Kinshasa, 19 janvier 2024 (ACP).- La Commission nationale des droits de l’homme (CNDH) de la  République démocratique du Congo s’est dit prête à jouer la médiation dans les conflits communautaires qui touchent plusieurs territoires du pays , a-t-on appris vendredi de cette institution.  

« La CNDH va (…) se déployer pour la médiation dans les conflits communautaires et aussi administratifs », a déclaré Paul Nsapu, président de la CNDH.

« La Commission va davantage se déployer en 2024 sur toutes les questions des violations des droits de l’homme, aussi bien dans les secteurs social, économique, environnemental et écologique », a-t-il ajouté.

Paul Nsapu a, en outre, rappelé que « l’impunité est finie en RDC », en citant le Chef de l’Etat, Félix  Tshisekedi , qui en a fait une de ses priorités.

« Nous devrions savoir, tout ce que tout le monde déclare, tout ce que tout le monde  fait est suivi et analysé par la CNDH », a-t-il martelé.

Il a rappelé qu’il a été, avec son institution, très actif sur le terrain, en s’employant à déployer beaucoup d’énergies et à rencontrer beaucoup de personnalités pour que les droits de l’homme, notamment celui du vote, ne soient pas violés.

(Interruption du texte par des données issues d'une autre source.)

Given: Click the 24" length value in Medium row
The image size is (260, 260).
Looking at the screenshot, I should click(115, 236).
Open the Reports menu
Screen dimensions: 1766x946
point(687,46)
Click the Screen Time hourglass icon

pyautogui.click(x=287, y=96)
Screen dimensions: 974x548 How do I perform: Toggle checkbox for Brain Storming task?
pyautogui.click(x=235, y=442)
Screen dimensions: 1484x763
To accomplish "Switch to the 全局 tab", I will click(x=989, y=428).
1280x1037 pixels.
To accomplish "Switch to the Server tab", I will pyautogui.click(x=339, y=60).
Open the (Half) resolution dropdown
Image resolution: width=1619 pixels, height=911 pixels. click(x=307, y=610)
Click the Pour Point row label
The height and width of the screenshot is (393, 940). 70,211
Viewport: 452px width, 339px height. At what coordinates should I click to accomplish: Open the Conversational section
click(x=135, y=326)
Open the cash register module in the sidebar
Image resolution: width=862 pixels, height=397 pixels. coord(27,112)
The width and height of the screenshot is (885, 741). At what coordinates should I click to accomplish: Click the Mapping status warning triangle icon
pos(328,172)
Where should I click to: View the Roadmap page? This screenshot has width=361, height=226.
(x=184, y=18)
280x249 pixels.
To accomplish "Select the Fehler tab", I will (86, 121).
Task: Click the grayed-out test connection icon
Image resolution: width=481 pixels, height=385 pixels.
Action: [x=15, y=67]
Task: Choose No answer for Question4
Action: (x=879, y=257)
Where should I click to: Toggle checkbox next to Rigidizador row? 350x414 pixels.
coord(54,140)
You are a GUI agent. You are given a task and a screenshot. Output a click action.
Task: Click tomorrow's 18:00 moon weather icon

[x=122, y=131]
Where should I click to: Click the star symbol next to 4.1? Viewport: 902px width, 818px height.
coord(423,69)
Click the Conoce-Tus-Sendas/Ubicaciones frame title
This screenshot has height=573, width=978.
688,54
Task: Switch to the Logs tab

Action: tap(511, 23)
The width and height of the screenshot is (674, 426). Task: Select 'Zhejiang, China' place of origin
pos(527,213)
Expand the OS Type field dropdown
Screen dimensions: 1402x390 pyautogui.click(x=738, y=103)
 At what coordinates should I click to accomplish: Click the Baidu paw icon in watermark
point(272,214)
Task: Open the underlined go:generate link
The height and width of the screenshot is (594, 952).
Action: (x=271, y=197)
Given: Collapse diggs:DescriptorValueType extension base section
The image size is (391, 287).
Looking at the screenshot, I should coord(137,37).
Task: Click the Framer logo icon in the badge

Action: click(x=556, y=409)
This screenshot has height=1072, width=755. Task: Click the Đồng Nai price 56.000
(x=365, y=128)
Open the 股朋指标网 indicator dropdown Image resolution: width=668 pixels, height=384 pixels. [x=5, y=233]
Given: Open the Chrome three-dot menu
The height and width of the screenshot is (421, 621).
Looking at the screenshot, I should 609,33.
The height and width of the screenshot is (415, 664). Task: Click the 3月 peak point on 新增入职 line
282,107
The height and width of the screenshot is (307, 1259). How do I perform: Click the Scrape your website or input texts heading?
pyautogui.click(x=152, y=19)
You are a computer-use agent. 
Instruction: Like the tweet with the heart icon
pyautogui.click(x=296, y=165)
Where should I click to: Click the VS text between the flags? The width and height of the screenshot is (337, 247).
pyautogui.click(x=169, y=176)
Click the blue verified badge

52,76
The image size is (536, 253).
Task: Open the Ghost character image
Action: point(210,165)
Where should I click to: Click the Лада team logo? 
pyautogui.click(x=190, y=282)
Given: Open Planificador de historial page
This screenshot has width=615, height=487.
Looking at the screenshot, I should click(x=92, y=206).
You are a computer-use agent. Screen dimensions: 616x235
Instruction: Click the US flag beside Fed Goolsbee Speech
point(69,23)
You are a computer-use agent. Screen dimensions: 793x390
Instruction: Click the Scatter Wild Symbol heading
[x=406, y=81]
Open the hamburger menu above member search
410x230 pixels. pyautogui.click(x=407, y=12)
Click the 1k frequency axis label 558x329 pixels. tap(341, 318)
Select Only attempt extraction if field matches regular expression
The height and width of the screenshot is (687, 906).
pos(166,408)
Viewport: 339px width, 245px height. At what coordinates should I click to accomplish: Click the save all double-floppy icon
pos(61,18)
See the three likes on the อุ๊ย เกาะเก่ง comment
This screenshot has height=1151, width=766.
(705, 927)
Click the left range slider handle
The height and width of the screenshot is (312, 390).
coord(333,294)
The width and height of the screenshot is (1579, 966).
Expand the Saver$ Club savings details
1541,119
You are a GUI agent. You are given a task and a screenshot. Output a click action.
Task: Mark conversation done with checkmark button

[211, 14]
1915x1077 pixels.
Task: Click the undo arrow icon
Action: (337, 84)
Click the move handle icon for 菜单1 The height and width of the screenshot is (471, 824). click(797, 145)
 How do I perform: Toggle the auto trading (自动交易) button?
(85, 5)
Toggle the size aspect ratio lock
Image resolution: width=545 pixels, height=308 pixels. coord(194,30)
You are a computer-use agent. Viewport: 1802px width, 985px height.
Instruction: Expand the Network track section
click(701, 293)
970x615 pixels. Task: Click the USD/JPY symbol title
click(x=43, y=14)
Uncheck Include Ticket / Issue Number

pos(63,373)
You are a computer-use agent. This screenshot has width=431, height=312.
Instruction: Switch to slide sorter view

Paul Nsapu a également rappelé le rôle qu’il a joué au sein de la CNDH et divers réseaux des organisations de la société civile, exploitant la thématique « élections  et des droits de l’homme ».

« La CNDH est une partie prenante dans son rôle d’institution publique et auxiliaire à l’organisation des élections, sous le leadership de la Céni. Elle a pour rôle de protéger les droits de l’homme par rapport à tous les acteurs : le pouvoir organisateur des élections, le candidat, l’observateur électoral et l’électeur », a-t-il expliqué.

Cette institution d’appui à la démocratie avait focalisé son action sur trois axes pendant les élections. Il s’agit, a-t-il cité, de l’implication de son institution dans le processus électoral avec mission de monitoring, pour documenter tous les cas de violations des droits de l’homme portés à sa connaissance.

Il s’agit également de la collaboration directe avec le procureur général de la République près la Cour de cassation pour traiter directement des cas de flagrance et enfin, de la sensibilisation, du plaidoyer diplomatique, politique auprès des grands acteurs.